Citra looked down into her cereal. It was Rowan who dared to state the obvious.
“Everything has changed, sir.”
And then Faraday said something enigmatic that would only resonate with them much later.
“Perhaps everything will change again.”
Then he left them.
As Rowan says, "everything has changed" after the Vernal Conclave. But Faraday seems to know that something else is going to happen that day, causing him to cryptically say "everything will change again." Later this same day, Faraday allegedly self-gleans himself by throwing himself in front of a train. Faraday's supposed death sets off the conflicts of the remainder of the book, with Rowan and Citra's reassignment to Scythes Goddard and Curie. This is also the beginning of one of the novel's subplots, in which Citra investigates Goddard's corrupt plan with Xenocrates to eliminate Faraday. It is true that "everything will change" when Faraday seems to die; he foreshadows his own death in the narrative.

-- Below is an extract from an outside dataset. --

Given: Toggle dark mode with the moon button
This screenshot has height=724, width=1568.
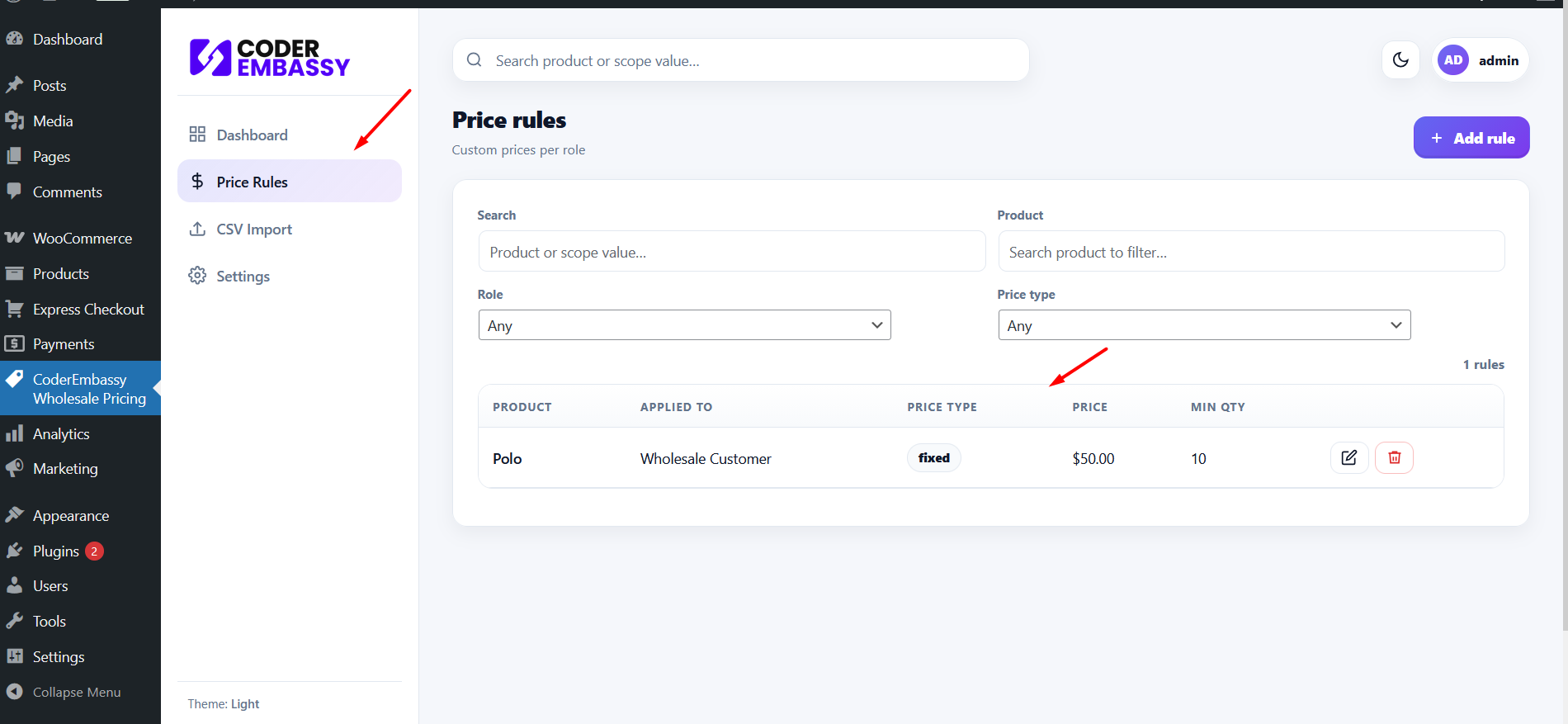Looking at the screenshot, I should pyautogui.click(x=1400, y=60).
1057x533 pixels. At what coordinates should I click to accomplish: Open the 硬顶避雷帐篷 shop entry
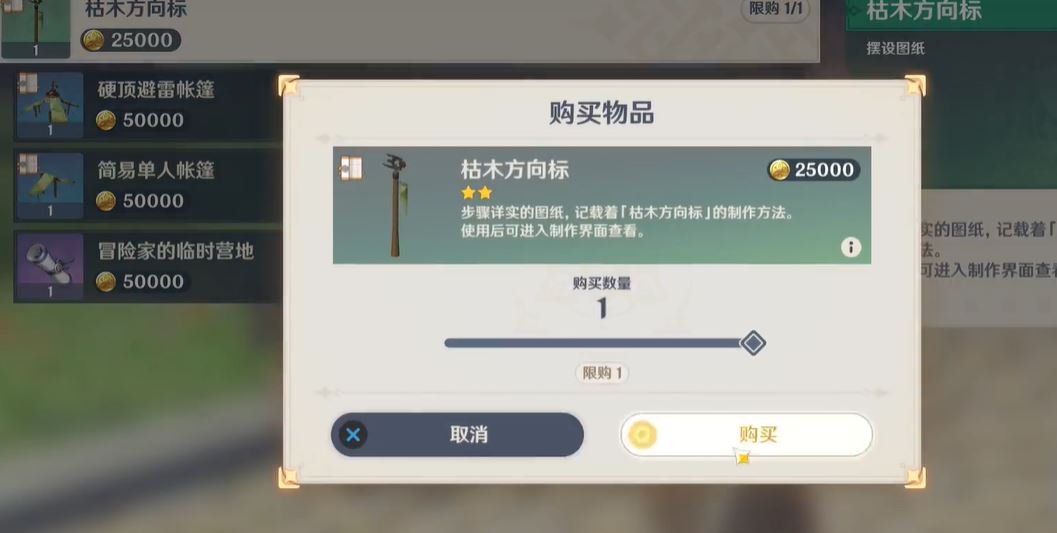[147, 105]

But these statements also foreshadow the end of the novel. The narrator notes that Faraday's musings "would only resonate with them much later." This refers to the novel's unexpected conclusion, in which it is revealed that Faraday is in fact alive and only secretly retired in the Chileargentine region. When Faraday says "everything will change again," he refers also to the changing dynamics of the Scythedom, which over the course of the novel become increasingly corrupt and antagonistic. The full consequences of these changes are only visible by the end of the novel, which Faraday foreshadows just before his self-gleaning.